What this task involves – From the records below, find each line with the string "legend" and copy it.

Records for this task –
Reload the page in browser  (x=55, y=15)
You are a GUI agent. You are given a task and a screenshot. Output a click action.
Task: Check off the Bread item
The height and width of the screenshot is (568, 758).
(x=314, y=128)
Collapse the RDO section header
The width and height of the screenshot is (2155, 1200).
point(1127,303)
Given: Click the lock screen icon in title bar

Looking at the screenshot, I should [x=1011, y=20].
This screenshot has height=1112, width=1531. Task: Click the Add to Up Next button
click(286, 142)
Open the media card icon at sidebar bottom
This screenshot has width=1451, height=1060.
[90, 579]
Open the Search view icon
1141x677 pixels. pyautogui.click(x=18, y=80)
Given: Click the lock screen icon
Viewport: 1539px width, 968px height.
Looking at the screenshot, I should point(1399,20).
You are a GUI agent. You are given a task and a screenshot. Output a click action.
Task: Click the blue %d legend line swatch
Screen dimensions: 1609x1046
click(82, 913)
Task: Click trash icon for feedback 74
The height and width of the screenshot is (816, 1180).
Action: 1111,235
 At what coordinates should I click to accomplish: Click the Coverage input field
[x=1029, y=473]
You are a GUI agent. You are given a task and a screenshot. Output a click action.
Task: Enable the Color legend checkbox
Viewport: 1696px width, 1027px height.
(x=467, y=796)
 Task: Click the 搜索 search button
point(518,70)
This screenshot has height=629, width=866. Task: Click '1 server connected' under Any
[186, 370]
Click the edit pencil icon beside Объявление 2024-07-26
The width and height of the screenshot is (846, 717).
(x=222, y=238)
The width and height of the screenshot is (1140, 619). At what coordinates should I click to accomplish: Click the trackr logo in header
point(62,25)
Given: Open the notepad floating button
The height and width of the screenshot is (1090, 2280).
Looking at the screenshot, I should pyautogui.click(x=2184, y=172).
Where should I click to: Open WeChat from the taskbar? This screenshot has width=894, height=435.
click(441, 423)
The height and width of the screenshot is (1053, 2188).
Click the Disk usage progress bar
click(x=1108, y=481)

Answer for this exercise –
Task: Click the blue %d legend line swatch
Task: Enable the Color legend checkbox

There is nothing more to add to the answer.